Abbiamo visto “Tornando a casa per Natale ( Hjem til jul ) regia di Bent Hamer.
Giunge sugli schermi italiani questo film intimista, malinconico e asciutto, che racconta di sei piccole storie marginali nella cittadina norvegese di Skogli durante la notte di Natale. Neve dappertutto, silenzi, vite solitarie con lo sfondo di qualche albero natalizio e di un piccolo presepe cittadino a cui qualcuno ruba il Bambin Gesù e un ubriaco ci si sdraia dentro per dormire. Sei storie tratte dal libro di racconti “ Bare mjuke pakker under treet “ scritti da Levi Henriksen. Un film corale ma tutto un po’ già visto,; sia quei luoghi lontani che le storie. Henriksen non è Carver e Hamer non è Altman e questo film non è “ America oggi “. A sua difesa però vorremmo aggiungere che avendo come ‘ competitor regionali ‘ registi come Lars von Triers o Aki Kaurismaki, il compito di essere originali è arduo.
Il film inizia durante la guerra civile/etnica nella ex Jugoslavia ( l’unica parte del tutto inventata da Hamer ), un bambino scappa di casa per procurarsi un albero di Natale, la madre lo cerca e lo trova mentre un cecchino li osserva dall’alto con un fucile puntato. Sparerà ? Lo sapremo solo alla fine del film, e con un piccolo colpo di scena. Una virata di montaggio ci porta a Skogli, in Norvegia, la sera prima di Natale. Sei storie separate ma che si sfiorano e due di queste diventano speculari ( un medico che fa partorire dei novelli Giuseppe e Maria in una baita e che prende il coraggio di un desiderio da troppo tempo inespresso ).
Nella sera di Natale c’è un uomo che si lamenta perché la moglie, da cui è separato, non gli fa vedere i figli da sette settimane e allora si traveste da Babbo Natale e si presenta da loro per poterli abbracciare, ma i bambini non lo riconoscono. C’è un barbone di nome Jordan che ha deciso di tornare nella sua città dopo tanti anni: è stato un campione sportivo molti anni prima ma all’improvviso… C’è un anziano che vuole portare sua moglie dal primo piano della casa al pian terreno e dopo molte difficoltà ci riesce.

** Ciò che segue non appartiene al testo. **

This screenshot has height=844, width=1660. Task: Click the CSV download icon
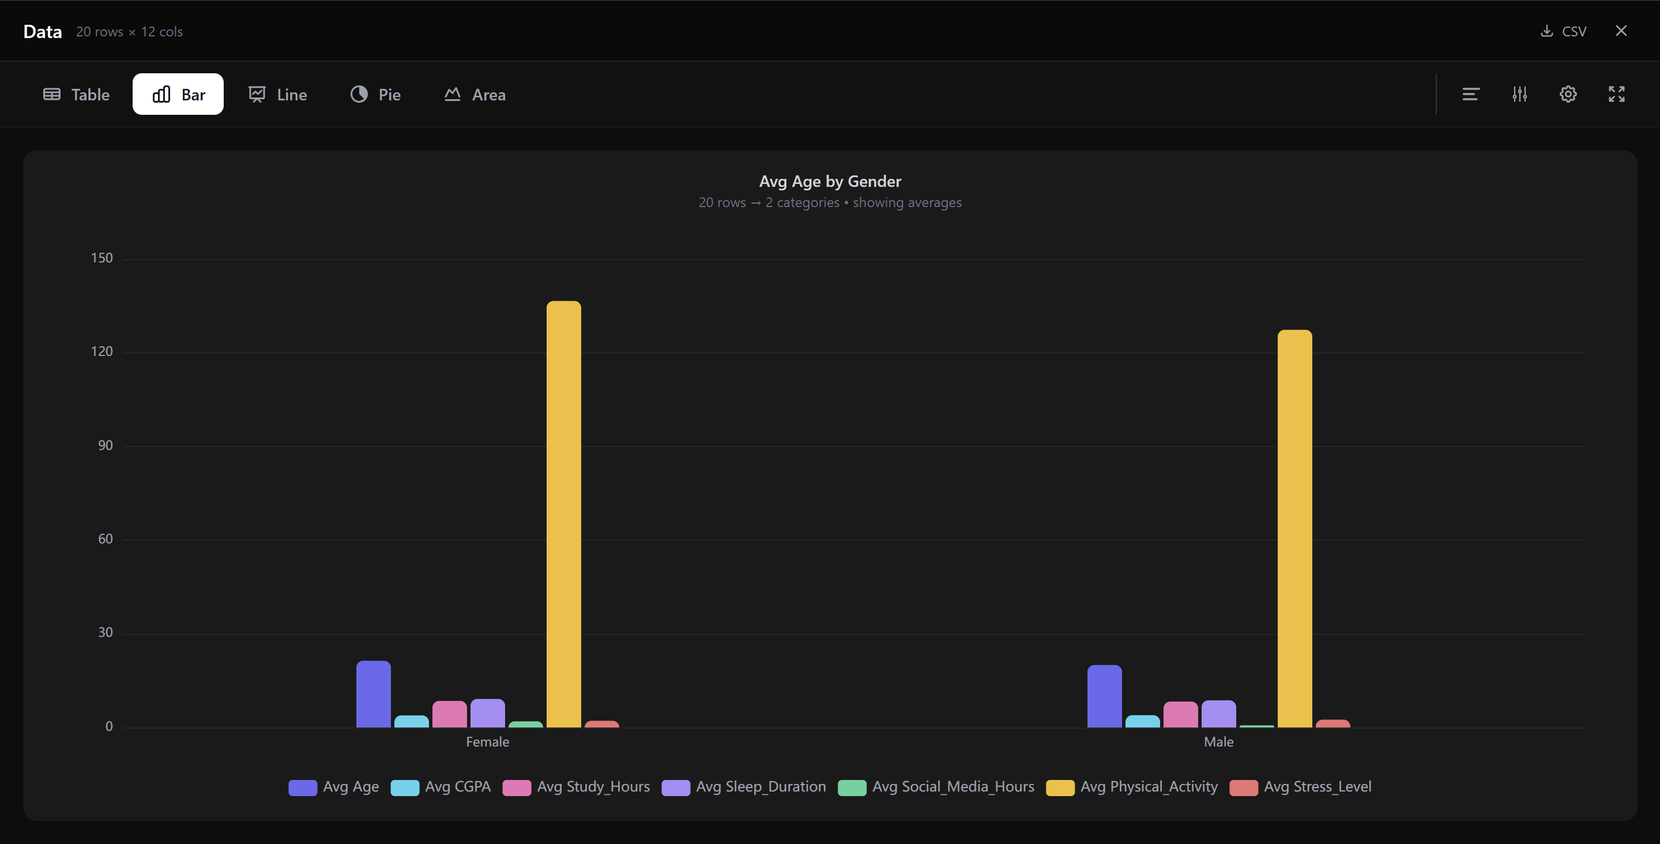(1547, 30)
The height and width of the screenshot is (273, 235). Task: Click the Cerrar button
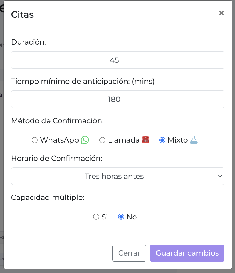point(129,253)
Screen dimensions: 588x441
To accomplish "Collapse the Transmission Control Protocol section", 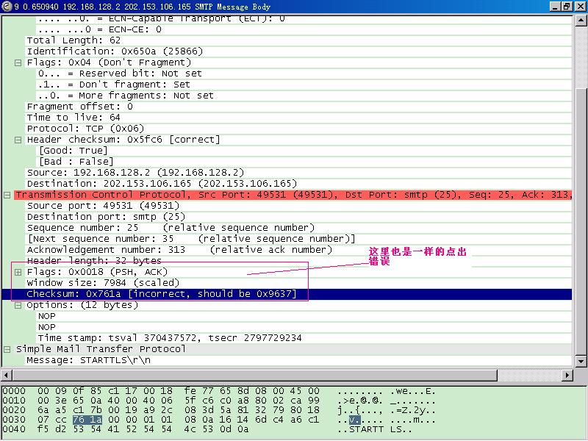I will [x=7, y=195].
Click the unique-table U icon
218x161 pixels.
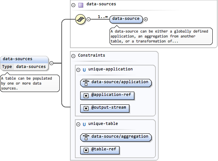84,124
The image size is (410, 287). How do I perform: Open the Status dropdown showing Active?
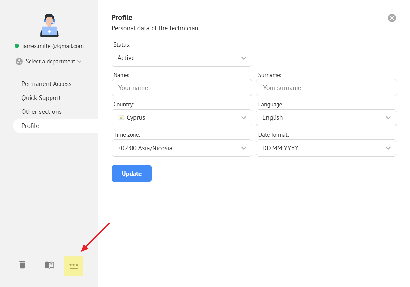click(x=182, y=58)
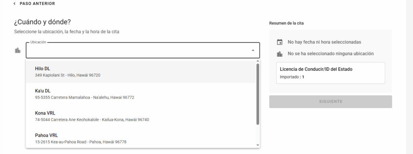Collapse the Ubicación dropdown arrow
The height and width of the screenshot is (154, 413).
(253, 50)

C’è Paul, un adolescente innamorato di una sua coetanea mussulmana e per trascorrere quella sera con lei nasconde la sua religione. C’è un medico che anche la sera di Natale deve lavorare e vedrà la moglie dopo mezzanotte, ma l’esperienza di un parto clandestino lo convincerà a fare con la moglie quel figlio che sempre ha desiderato ma rinviato per poche ragioni e molte insicurezze. C’è una mussulmana kossovara e il suo compagno serbo che sono scappati dalla ex jugoslavia perché non riuscivano a stare assieme per motivi etnici e religiosi e si trovano a mezza strada dalla mèta senza automobile e con pochi soldi. C’è una donna che comprende proprio quella sera che il suo amante non lascerà mai la moglie e i figli e allora, disperata, si presenta in chiesa e si siede accanto alla moglie dell’uomo. In tutta questa desolazione, accentuata dalle distese innevate, c’è un finale speranzoso in uno scenario suggestivo.

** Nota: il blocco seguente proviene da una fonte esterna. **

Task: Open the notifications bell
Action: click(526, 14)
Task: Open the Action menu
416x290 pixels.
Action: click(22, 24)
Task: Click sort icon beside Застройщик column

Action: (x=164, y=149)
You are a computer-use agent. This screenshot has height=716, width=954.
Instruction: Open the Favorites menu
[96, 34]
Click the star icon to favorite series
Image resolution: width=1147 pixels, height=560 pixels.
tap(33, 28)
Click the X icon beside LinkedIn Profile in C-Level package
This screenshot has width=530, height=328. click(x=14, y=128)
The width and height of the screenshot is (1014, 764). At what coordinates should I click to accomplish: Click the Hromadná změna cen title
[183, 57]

La sera di Natale siamo tutti più soli e le contraddizioni di una vita sono come i nodi che vengono al pettine. Bisogna prendere delle decisioni o almeno non rinviarle più. Sembra questo il messaggio che ci vuole dare Hamer in questo suo quarto film. Il regista norvegese ( “ Kitchen Stories “- film originale, folle e anche un po’ noioso; “ Il mondo di Horten “ – un film simile all’odierno, sulla solitudine degli esseri umani; “ Factotum “ – girato negli Stati Uniti e tratto dall’omonimo libro di Bukowski ) è molto accurato nelle ricostruzioni psicologiche e si vede che pondera molto le storie prosciugandole da qualsiasi rischio di ridondanza.
Il film è stato presentato al Toronto International Film festival e al San Sebastian International film Festival.